Segment Start: Extract

On the social crisis in Oregon—- and the political malaise in the US

In 2002, the Pacific Northwest state of Oregon emerged in the regional and national media as the embodiment of a deepening economic and social crisis in the US. This was because, according to official figures, it had the highest unemployment rate and the highest level of hunger of any of the 50 states.

Earlier this month, more than 1,000 representatives from the state’s ruling elite—business owners, politicians at the local, state and federal level, and others—convened in Portland for an invitation-only event billed as “Leadership Summit 2003.”

Participants celebrated the “progress” made since a similar event held a year ago, according to the Oregonian, the state’s largest newspaper. In just one sign of the disconnect between those who gathered to slap backs and read white papers and the realities faced by most of the state’s population, Governor Ted Kulongoski, a Democrat, offered this remark to his audience:

“Today, we can look in the rearview mirror and see the hard times fading behind us and then look ahead to much better times not far down the road.”

In fact, the view afforded in Oregon’s rearview mirror is very much connected with what is visible “down the road,” and neither inspires confidence. Such remarks only serve to highlight the gaping divide that separates the ruling class and Oregon’s working class.

The state of Oregon, situated on the West Coast of the US between Washington to the north and California to the south, is home to 3.4 million people, 11.6 percent of whom lived in poverty during 1999, according to US Census figures.

A major report released in October 2002 by the Oregon Center for Public Policy (OCPP), a non-profit group, provides a clearer picture of how the working class and middle class fared during the “boom” of the 1990s, the first half of which saw the state’s high-tech industry expand dramatically.

Segment End: Extract
Segment Start: Information shown

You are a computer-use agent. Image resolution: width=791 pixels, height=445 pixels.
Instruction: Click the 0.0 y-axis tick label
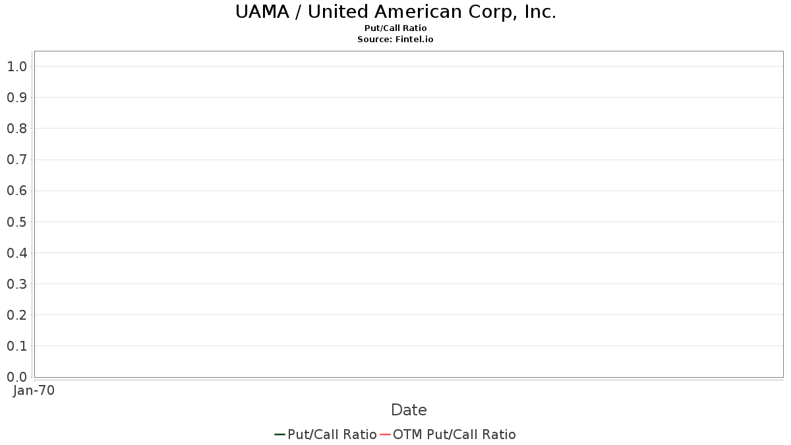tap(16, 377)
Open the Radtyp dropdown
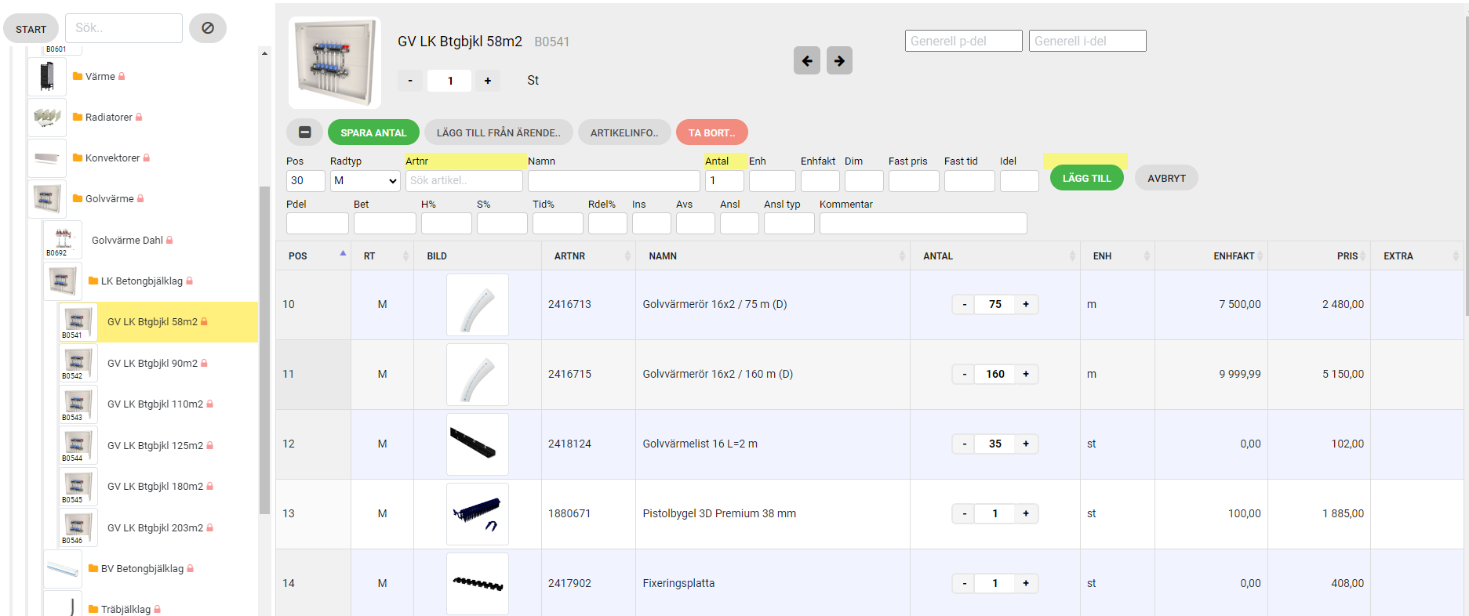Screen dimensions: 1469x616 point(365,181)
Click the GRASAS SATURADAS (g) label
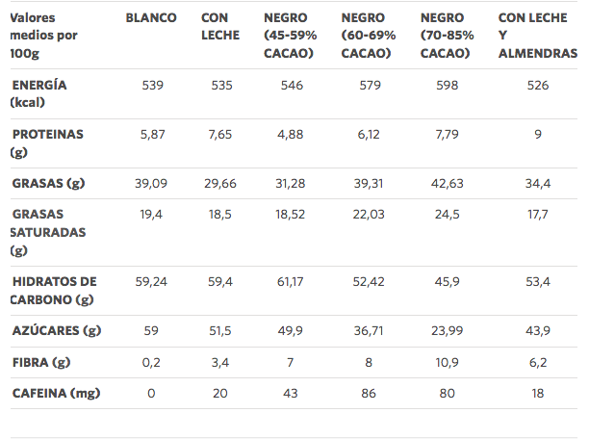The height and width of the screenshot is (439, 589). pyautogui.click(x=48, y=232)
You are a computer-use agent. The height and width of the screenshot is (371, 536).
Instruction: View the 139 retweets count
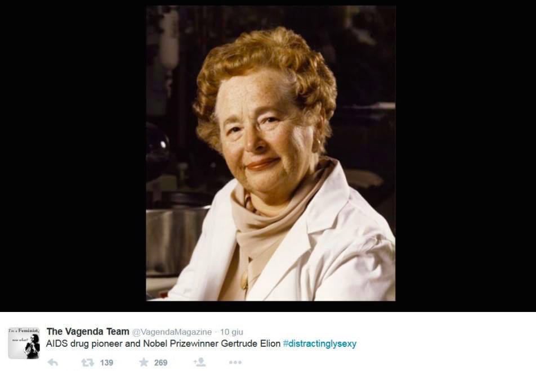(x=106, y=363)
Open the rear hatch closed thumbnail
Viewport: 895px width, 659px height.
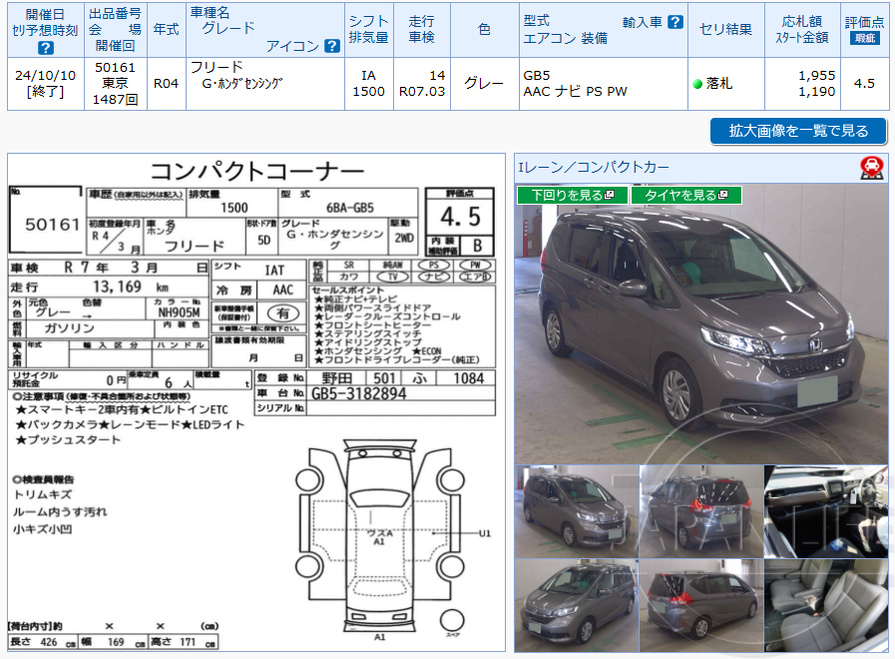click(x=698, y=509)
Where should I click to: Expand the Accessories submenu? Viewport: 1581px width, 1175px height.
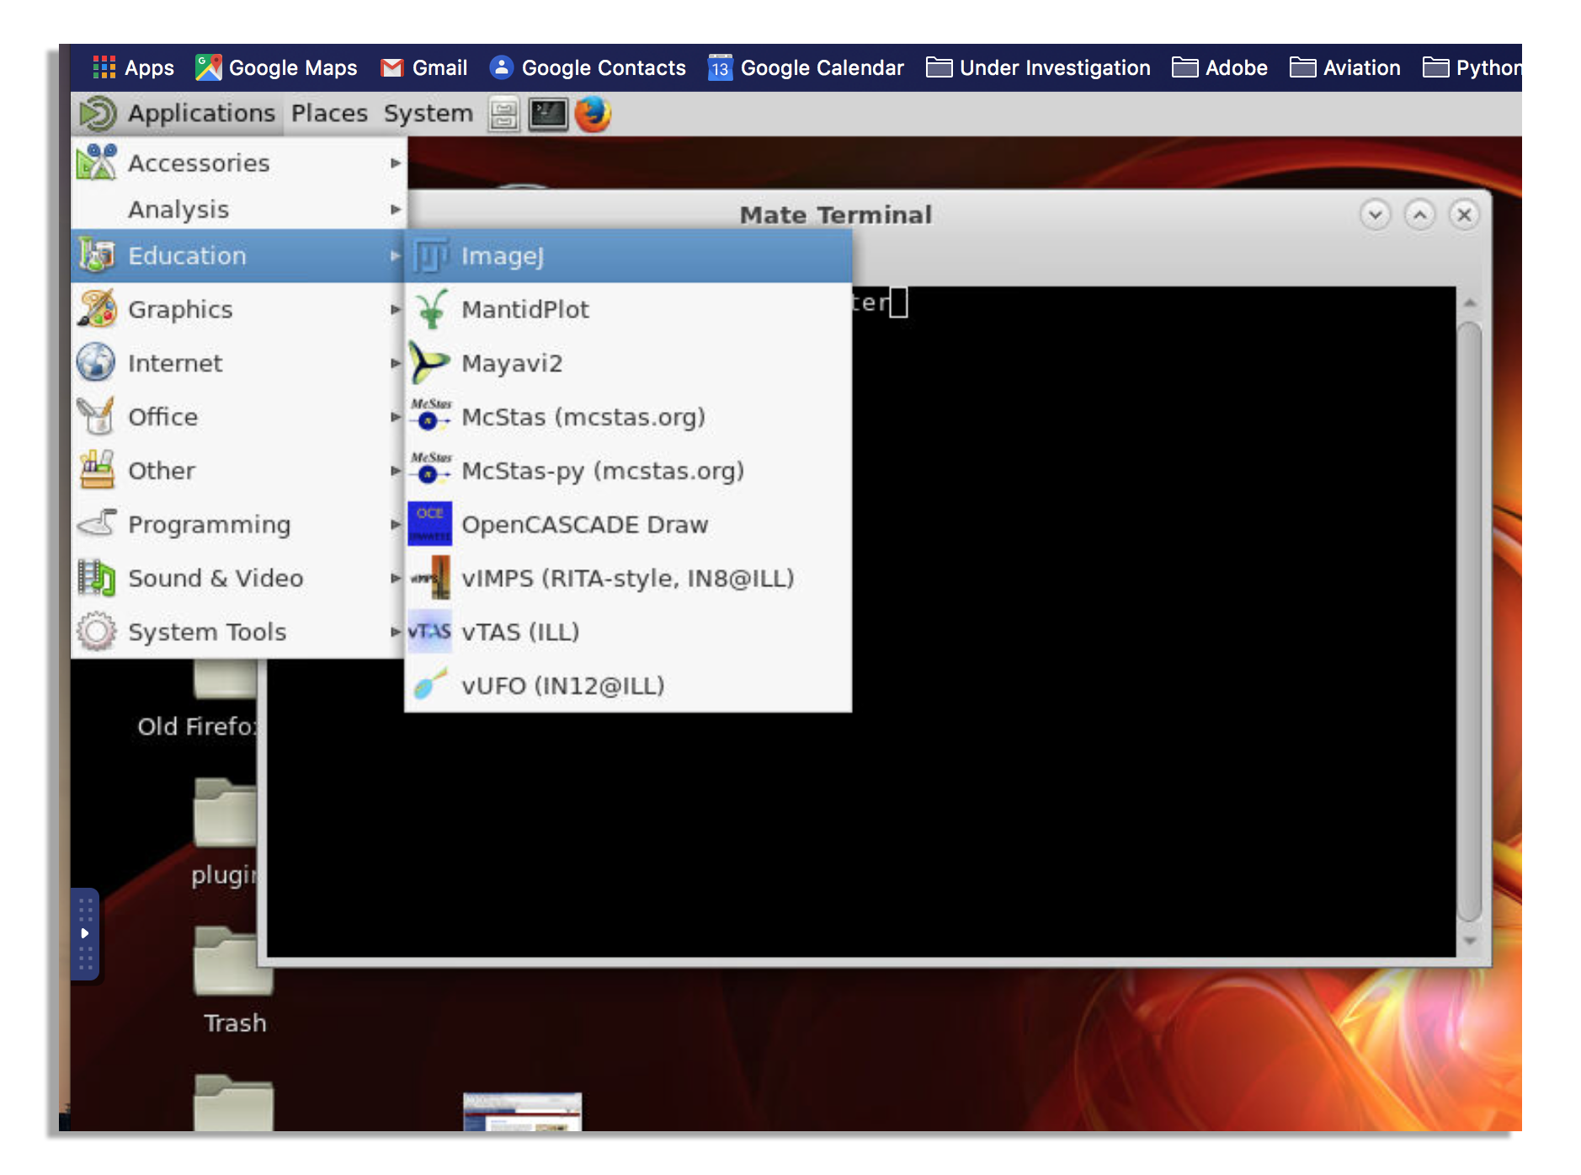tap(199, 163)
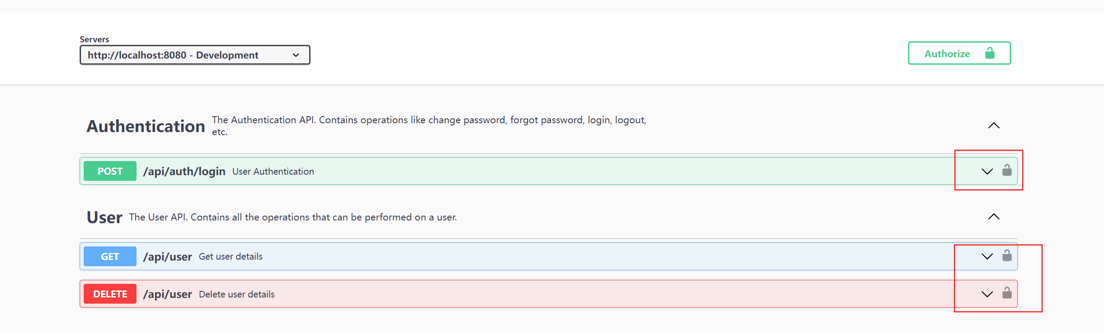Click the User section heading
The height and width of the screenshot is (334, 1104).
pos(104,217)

Segment End: Information shown

Continue the article on Oregon's social crisis from the point where it stops. The items are not needed for this work.

“Despite broad gains during the late 1990s, the benefits of Oregon’s expansion were distributed very unequally,” the report’s introduction states. “Earnings, wages and income all grew in the late 1990s, but the distribution of gains was highly unequal. The adjusted gross income of the richest 1 percent of Oregonians grew 98 percent between 1989 and 2000, while the typical Oregonian’s income rose just 9 percent. By the late 1990s, Oregon had one of the most unequal distributions of income in the country.”

Oregon is highly dependent upon agriculture, which has been subject to falling commodity prices in the face of globalized competition and is heavily reliant on poorly paid workers, many of whom are undocumented Hispanic residents.

As the OCPP notes in a report released last Labor Day, Oregon’s economic trends are “largely determined” by the national economy. Some 45,000 jobs in the state have been lost since the start of the last recession, and 6,300 more have been lost since the national recession was declared to be over.

If one looks back farther than Kulongoski’s rearview mirror, it is clear that these job losses cannot be dismissed as a product of the latest recession. An analysis of private sector job data maintained by the Oregon Employment Department shows that a dramatic transformation of the state’s economy has occurred over the last quarter century, as higher-paying, “family-wage” jobs have been gradually replaced by lower-paying jobs in the service sector.

Statistics show that in 1976, manufacturing jobs—which typically offer some of the best paychecks for workers—accounted for 29 percent of the more than 670,300 jobs that were available at the time. By contrast, jobs in the service sector comprised only 20 percent.

Twenty-five years later, the ratio of these two job categories had flip-flopped. In 2000, manufacturing jobs accounted for 18 percent of Oregon’s private sector employment—a decline of 11 percent. Service jobs, as a segment of the state’s job pool, accounted for 32 percent—an increase of 11 percent.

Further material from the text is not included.